### [PROVIDED ENTRIES]
= Beginning of Section =
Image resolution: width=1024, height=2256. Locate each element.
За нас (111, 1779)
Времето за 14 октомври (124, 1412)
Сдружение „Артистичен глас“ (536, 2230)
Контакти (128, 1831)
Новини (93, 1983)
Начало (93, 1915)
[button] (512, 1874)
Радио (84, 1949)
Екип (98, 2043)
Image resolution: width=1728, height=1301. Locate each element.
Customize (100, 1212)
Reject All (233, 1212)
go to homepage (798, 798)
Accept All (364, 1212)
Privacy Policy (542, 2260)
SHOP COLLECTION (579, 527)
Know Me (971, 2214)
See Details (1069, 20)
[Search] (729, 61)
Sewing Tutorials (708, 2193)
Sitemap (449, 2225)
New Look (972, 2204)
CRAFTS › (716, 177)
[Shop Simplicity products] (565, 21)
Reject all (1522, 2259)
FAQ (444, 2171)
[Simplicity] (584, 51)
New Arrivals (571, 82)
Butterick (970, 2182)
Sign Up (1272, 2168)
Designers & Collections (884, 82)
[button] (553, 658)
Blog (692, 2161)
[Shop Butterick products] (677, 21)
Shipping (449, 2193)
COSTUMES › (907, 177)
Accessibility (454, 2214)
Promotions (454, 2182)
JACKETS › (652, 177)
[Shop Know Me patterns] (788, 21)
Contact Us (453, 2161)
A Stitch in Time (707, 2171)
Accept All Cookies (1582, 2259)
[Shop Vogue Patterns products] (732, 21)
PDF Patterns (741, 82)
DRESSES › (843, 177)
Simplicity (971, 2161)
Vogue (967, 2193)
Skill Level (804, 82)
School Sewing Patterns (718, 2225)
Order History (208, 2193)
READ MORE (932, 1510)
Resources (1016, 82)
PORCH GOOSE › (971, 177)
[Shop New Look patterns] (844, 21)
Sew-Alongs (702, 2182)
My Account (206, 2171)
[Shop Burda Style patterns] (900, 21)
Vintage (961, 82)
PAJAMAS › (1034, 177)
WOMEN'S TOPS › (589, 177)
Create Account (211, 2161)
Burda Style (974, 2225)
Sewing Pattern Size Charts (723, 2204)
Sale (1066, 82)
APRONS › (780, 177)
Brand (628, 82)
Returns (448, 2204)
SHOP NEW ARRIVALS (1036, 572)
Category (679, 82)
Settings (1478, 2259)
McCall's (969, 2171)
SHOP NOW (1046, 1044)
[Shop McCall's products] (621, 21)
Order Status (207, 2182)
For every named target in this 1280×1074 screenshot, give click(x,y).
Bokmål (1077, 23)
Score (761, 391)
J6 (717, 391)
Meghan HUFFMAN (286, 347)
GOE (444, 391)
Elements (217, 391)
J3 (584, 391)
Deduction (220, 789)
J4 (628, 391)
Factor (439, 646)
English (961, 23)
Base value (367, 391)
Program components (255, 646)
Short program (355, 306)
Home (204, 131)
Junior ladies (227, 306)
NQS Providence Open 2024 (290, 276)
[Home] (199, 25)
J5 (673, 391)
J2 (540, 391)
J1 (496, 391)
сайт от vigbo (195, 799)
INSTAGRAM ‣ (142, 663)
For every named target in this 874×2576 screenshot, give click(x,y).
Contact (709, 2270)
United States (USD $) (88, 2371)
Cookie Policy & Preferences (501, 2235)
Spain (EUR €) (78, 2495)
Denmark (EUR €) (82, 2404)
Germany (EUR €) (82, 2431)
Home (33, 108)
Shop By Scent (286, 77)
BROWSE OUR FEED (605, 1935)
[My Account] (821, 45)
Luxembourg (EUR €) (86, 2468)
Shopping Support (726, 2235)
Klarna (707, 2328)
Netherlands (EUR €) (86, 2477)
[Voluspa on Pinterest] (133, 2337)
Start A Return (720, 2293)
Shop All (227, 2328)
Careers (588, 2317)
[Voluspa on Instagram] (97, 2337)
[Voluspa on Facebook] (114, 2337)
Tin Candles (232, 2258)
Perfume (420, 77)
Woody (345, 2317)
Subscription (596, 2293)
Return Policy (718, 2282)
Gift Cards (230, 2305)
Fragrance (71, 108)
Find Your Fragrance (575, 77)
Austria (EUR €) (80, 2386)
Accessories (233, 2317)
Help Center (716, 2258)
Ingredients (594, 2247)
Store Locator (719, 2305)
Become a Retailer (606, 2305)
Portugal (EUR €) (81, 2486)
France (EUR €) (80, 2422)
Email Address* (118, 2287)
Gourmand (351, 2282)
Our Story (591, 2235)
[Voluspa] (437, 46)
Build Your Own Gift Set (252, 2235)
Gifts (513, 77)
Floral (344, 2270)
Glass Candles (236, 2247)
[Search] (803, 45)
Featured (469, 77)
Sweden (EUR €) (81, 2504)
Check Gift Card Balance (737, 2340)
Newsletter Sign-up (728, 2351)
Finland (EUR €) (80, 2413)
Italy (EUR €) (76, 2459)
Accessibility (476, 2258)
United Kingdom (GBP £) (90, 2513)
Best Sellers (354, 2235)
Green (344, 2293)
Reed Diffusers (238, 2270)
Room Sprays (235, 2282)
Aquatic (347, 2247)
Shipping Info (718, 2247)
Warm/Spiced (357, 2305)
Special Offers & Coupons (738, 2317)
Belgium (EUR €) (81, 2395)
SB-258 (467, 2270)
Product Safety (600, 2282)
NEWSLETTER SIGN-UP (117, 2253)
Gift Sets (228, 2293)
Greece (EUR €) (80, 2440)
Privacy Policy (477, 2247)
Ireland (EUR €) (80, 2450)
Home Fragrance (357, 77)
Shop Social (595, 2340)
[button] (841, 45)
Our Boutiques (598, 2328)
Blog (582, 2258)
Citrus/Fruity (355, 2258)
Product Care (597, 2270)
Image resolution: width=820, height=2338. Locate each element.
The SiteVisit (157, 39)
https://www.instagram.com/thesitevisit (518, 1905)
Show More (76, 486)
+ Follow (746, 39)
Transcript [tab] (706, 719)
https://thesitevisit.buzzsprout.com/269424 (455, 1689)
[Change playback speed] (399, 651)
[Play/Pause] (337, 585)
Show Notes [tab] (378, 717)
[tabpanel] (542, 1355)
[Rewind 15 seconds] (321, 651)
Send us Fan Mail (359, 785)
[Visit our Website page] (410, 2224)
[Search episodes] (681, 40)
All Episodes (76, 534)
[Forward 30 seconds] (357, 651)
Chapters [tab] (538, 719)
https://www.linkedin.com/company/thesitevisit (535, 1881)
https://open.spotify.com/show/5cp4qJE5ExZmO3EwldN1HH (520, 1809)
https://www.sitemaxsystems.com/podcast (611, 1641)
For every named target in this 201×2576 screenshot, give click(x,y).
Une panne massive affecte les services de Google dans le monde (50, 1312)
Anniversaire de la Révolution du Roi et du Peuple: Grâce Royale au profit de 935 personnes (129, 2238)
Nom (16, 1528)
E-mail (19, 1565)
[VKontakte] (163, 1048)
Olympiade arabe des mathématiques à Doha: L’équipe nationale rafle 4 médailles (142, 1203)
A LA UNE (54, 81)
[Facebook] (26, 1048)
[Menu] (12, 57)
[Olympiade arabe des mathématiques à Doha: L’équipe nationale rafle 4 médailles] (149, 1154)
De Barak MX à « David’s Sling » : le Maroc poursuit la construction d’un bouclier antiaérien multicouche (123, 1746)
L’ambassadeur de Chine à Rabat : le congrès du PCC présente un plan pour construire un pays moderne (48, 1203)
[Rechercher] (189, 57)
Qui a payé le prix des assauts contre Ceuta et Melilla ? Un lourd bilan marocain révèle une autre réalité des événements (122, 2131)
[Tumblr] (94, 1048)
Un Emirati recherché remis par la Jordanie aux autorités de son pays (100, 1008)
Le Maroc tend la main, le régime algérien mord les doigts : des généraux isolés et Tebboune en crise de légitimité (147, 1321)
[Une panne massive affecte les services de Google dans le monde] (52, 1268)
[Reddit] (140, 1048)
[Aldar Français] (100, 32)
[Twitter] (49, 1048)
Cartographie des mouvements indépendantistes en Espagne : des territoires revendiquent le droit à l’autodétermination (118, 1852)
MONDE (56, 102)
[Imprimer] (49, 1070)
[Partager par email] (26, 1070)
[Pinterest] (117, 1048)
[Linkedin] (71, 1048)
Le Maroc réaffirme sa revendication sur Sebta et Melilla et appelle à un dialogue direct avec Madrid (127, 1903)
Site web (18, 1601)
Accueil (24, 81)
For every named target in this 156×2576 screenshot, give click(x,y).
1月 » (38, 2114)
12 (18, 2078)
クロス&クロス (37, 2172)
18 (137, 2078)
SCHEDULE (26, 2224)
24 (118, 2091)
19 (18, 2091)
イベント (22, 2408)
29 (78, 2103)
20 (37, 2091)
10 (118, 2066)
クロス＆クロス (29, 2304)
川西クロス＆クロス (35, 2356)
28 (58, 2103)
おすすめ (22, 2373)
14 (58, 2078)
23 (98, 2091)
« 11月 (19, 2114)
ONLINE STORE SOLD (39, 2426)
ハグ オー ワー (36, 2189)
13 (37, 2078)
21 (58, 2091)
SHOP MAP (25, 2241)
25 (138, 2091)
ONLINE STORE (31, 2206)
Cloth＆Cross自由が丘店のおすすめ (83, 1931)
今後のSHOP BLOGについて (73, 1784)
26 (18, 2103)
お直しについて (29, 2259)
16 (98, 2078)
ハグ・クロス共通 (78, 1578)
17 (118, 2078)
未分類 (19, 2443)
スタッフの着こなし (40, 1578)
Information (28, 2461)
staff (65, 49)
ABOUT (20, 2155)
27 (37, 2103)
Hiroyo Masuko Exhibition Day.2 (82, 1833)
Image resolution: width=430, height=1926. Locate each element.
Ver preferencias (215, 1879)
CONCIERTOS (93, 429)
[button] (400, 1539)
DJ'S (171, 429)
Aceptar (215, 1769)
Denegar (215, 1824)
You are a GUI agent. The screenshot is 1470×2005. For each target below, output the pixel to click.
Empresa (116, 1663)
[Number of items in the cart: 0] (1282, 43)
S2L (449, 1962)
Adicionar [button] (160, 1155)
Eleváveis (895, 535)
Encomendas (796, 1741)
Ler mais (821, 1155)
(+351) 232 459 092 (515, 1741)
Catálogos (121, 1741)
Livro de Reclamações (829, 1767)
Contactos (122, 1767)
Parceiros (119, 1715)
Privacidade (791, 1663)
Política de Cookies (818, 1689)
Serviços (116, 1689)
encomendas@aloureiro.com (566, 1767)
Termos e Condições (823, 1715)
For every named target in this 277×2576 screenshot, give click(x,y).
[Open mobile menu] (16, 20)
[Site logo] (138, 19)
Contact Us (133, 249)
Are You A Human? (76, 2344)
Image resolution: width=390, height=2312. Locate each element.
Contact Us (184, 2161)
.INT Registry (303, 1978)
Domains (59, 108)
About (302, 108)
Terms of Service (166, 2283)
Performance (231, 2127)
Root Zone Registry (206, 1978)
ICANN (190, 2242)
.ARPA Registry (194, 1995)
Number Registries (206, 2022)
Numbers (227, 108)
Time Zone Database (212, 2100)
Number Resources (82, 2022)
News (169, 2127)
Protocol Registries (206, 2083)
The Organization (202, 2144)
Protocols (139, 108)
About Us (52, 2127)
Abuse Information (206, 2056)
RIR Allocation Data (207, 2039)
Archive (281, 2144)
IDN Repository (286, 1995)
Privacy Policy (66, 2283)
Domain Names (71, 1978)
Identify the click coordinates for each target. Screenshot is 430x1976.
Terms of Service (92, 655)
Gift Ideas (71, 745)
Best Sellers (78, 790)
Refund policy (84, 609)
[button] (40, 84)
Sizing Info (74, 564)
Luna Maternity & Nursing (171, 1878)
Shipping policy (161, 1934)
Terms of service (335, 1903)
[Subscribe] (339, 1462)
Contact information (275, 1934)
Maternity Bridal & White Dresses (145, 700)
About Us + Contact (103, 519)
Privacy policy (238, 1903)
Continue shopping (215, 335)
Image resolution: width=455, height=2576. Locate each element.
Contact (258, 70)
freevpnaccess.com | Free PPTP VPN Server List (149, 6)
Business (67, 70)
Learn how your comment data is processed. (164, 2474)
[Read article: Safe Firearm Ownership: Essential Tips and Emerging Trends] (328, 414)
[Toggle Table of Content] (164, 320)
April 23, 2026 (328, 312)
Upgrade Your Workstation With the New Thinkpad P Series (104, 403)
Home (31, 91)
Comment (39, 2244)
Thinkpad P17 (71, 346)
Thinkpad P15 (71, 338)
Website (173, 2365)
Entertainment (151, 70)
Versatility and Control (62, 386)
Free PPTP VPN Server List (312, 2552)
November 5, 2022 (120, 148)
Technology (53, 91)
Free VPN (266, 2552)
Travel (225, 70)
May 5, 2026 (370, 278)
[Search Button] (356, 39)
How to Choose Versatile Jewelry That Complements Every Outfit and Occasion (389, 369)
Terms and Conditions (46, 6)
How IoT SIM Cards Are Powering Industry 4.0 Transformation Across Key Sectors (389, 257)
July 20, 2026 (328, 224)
= End of Section =
### [TASK GOAL]
Could you restate word for word the lines above, from the one that contains "未分類 (19, 2443)" through the one that contains "S2L (449, 1962)", and no others?

### [TASK RESPONSE]
未分類 (19, 2443)
スタッフの着こなし (40, 1578)
Information (28, 2461)
staff (65, 49)
ABOUT (20, 2155)
27 (37, 2103)
Hiroyo Masuko Exhibition Day.2 (82, 1833)
Image resolution: width=430, height=1926. Locate each element.
Ver preferencias (215, 1879)
CONCIERTOS (93, 429)
[button] (400, 1539)
DJ'S (171, 429)
Aceptar (215, 1769)
Denegar (215, 1824)
You are a GUI agent. The screenshot is 1470×2005. For each target below, output the pixel to click.
Empresa (116, 1663)
[Number of items in the cart: 0] (1282, 43)
S2L (449, 1962)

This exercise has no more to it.